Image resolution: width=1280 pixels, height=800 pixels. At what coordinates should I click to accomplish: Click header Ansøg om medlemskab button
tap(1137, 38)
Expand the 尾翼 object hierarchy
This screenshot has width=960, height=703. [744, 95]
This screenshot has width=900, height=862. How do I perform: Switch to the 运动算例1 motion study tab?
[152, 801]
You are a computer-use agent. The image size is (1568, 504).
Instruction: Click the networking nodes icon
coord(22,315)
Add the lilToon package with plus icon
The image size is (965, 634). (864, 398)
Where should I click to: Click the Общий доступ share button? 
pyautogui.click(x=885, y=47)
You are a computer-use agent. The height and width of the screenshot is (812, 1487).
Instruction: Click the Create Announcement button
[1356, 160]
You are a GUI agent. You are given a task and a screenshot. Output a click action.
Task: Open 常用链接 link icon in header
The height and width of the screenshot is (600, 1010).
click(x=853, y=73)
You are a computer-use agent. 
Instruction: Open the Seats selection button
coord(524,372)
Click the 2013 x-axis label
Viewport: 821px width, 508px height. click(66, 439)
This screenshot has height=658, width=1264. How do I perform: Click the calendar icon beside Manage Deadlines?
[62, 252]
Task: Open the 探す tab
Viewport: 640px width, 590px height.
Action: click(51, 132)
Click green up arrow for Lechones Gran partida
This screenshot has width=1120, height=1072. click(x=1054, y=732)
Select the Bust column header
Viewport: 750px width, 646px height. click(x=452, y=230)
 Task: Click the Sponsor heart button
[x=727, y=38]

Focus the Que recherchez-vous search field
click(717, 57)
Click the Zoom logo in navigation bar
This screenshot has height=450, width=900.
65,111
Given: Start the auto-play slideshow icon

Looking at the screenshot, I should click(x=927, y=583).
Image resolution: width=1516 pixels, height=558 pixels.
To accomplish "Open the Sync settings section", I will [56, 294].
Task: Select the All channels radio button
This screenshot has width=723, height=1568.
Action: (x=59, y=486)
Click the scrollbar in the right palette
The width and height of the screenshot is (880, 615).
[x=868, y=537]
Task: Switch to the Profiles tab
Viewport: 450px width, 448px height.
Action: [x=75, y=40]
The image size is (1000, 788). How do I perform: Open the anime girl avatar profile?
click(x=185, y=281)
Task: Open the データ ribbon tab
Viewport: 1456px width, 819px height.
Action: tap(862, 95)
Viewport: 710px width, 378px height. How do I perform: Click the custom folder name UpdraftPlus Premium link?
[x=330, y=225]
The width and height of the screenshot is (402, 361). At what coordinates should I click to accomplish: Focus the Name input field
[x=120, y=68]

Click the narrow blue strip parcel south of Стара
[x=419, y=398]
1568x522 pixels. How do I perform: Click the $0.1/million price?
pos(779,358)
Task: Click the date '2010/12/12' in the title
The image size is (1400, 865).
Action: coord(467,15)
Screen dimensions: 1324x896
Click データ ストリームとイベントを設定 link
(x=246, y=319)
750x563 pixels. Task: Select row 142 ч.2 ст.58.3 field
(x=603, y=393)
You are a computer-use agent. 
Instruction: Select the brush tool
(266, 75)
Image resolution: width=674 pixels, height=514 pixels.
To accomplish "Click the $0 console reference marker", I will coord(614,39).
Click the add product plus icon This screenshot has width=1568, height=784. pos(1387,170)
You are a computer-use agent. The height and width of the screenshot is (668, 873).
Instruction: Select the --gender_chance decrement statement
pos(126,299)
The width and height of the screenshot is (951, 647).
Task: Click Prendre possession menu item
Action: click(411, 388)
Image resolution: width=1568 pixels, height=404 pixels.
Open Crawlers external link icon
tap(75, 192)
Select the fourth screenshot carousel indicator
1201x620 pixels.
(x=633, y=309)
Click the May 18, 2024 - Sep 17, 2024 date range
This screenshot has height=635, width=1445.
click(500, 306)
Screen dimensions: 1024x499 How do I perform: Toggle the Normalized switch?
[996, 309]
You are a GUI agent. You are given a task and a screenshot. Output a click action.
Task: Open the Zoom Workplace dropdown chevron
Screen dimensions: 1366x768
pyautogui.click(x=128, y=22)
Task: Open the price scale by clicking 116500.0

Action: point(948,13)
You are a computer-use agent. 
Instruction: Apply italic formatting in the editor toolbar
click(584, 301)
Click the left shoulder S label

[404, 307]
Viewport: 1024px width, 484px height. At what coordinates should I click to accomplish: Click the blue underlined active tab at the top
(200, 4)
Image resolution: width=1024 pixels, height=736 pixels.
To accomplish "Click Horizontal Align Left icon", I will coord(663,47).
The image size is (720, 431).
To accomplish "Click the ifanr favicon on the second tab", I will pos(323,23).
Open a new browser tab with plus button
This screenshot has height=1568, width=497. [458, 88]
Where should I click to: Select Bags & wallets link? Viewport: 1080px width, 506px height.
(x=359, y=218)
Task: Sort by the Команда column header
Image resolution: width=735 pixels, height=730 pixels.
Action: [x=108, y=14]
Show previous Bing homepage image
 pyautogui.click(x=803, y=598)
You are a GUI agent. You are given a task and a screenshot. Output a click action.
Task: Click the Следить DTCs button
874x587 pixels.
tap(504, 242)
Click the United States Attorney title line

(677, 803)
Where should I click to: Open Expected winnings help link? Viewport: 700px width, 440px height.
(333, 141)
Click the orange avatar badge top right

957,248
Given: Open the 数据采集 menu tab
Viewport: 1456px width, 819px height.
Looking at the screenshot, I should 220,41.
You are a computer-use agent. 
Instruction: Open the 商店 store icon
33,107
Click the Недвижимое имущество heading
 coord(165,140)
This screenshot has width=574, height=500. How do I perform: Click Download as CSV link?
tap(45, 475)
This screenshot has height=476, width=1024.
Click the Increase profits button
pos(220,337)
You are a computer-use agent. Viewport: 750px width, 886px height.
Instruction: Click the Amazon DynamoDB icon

• • • • •

Your reply should contain only the number of lines in the entries above with the word "date".

• _RESPONSE TO THIS EXERCISE_
2